Unregistered dental assistants will have to quit or face criminal sanction.

This will leave dentists unable to perform complicated procedures on their own, taking twice as long per patient.

Maretha Smit, CEO of the SA Dental Association, warned that the new regulation could drive dentists out of business and out of the country.

In order to register, an estimated 2500 unregistered assistants need to enrol at one of the 250 available places at four universities of technology that offer the course.According to East London dentist Guillaume Marx, dental training on the job is better.

"Every dentist has his own way of doing things and will instruct the assistant accordingly," he said.

Dentists who chose to employ unregistered dental assistants would be in breach of the law and could lose the right to practise, explained Werksmans attorney Neil Kirby.

An attempt by the association to challenge the legislation in court was unsuccessful.
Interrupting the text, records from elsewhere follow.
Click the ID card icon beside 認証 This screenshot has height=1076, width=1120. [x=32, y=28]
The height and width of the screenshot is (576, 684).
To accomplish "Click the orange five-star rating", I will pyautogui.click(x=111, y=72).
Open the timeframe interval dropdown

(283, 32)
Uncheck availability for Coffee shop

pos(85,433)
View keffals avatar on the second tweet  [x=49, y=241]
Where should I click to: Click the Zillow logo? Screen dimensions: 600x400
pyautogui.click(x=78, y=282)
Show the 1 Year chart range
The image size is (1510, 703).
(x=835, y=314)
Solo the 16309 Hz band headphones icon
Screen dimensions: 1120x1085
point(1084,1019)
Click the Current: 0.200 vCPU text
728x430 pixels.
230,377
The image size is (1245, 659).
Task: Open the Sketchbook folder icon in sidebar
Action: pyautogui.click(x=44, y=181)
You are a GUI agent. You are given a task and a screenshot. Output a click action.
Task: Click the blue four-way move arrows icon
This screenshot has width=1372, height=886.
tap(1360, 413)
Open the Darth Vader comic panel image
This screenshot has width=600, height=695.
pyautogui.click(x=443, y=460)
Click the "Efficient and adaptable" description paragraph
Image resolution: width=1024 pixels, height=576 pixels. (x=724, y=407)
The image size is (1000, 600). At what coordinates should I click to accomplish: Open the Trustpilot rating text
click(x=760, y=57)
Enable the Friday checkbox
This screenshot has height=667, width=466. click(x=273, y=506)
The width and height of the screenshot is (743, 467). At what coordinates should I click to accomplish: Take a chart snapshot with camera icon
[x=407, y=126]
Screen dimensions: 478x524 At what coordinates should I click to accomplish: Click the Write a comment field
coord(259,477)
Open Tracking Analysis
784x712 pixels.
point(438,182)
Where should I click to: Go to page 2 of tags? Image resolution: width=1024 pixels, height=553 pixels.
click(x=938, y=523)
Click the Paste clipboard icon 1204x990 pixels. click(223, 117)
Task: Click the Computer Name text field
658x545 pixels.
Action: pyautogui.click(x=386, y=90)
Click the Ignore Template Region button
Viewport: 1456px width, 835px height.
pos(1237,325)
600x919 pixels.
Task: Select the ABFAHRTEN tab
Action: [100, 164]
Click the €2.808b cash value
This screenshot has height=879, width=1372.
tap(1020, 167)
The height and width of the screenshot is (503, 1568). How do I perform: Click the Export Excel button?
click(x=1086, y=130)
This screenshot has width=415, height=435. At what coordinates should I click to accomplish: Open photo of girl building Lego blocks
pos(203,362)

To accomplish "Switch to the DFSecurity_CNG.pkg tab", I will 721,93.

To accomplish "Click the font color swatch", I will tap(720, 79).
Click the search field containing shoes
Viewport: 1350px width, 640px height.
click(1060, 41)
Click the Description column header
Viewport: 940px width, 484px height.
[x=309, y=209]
Smit said the assciation lost the challenge because it had not initially opposed the new regulations.

"We accept it. We want to work with HPCSA," the CEO said.

The council said the regulation to register assistants was promulgated in 2005. This, it said, had given dental assistants more than 10 years to register.

HPCSA spokesm an Pris-cilla Sekhonyane said several attempts were made to assist dental assistants to register.

The minister even amended the regulations to allow dental assistants with five years' experience to register. The amendment fell away in 2012.

"Those without qualifications were given an opportunity to apply for registration at least twice," said Sekhonyane.

But Smit said: "The practical situation is that there isn't a sufficient number of registered dental assistants in the country to serve the industry.

"The only mechanism currently available to produce dental assistants will not result in enough registered dental assistants by March 31."

Smit said the association had several examples of assistants who claimed they had tried to register without success.

One assistant said she had contacted the HPCSA many times over a five-year period about registration and had no reply.

Marx has been trying to register his assistant since 2007.

He said the current situation was driving dentists out of the country and added he knew of colleagues looking at emigrating to Ireland or Canada due to the new HPCSA stipulation.